The special case of optimizing deployment of genotypes to a seed orchard was explored by Lindgren and Matheson (1986) and Lindgren et al. (1989) who suggested that the optimum relationship between candidate breeding value and their contribution to the population would be linear. The application of “linear deployment” is only possible when the candidates are unrelated as might be the case when selecting “backward” on progeny tested plus tree candidates. If the candidate pool includes relatives, Bondesson and Lindgren (1993) suggested that a more complex formulation would be required, perhaps using a LaGrange function. In more recent work, Lindgren's group used the Microsoft Excel add-in tool, “Solver”, to maximize gain by linear programming under a LaGrange equality constraint on relatedness (Danusevičius and Lindgren 2008; Lindgren et al. 2009).

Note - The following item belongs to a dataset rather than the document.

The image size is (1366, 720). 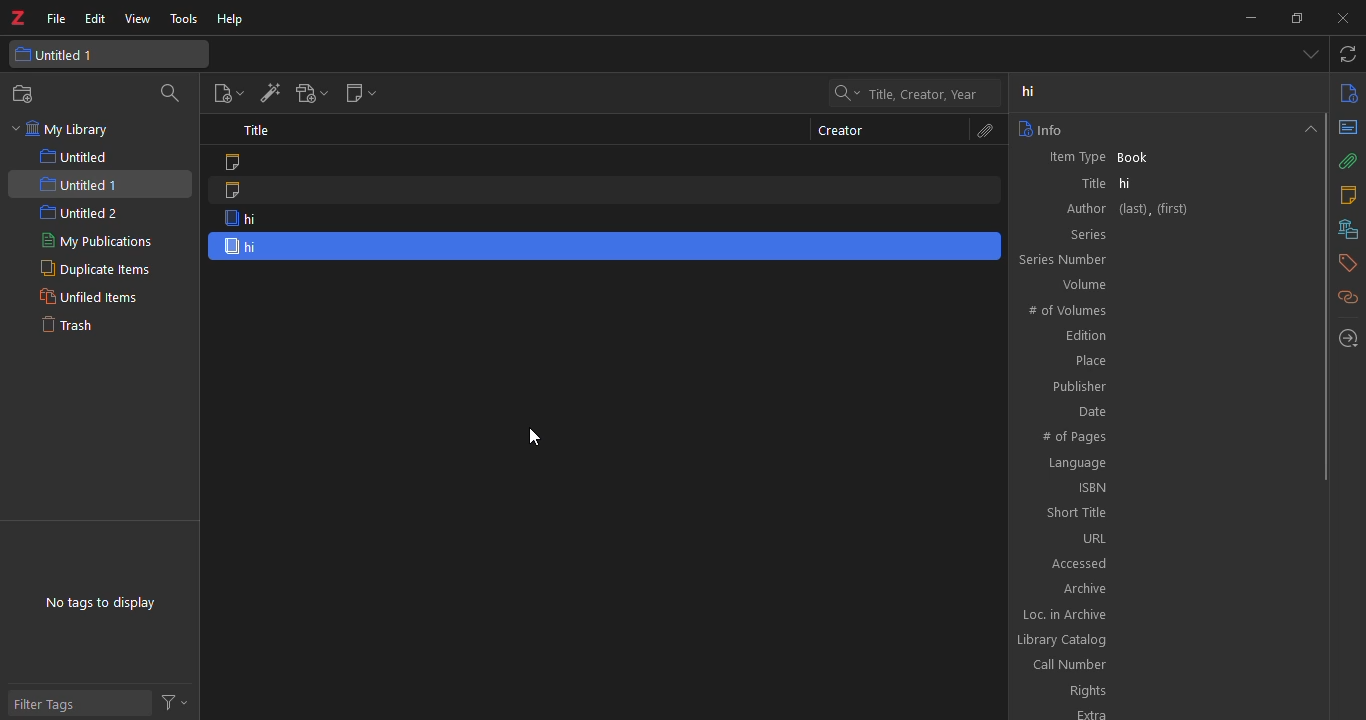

The quadratic object function was introduced by Meuwissen (1997) as the basis for seeking an optimal balance between genetic merit and relatedness by simultaneous selection of parents and calculation of their respective mating proportions. Meuwissen's algorithm is based on LaGrangian multipliers (LM) and has been used in both theoretical and practical applications to optimize breeding programs, mainly in an animal-breeding framework (e.g., Grundy et al. 1998; Avendaño et al. 2004; Hinrichs et al. 2006; Villanueva et al. 2006; Woolliams 2007; Hinrichs and Meuwissen 2011). The LM method was recommended for application to forest trees by Kerr et al. (1998) and subsequently demonstrated in the management of breeding (Hallander and Waldmann 2009a) and in the optimal selection of Scots pine (Pinus sylvestris L.) parents for a seed orchard with unequal numbers of ramets (Hallander and Waldmann 2009b). A general assumption made by LM is that the optimal solution should occur when the restriction on relatedness is exactly achieved, i.e., the optimal solution is found at the boundary of all possible solutions. After a primary solution is obtained, some candidates will obtain negative contributions as there is no restriction on the minimum (or maximum) contribution of the selection candidates. By removing negatively contributing candidates from the selection process, either all simultaneously or one-by-one, and resolving the optimization, a final set of candidates and their respective contributions is obtained.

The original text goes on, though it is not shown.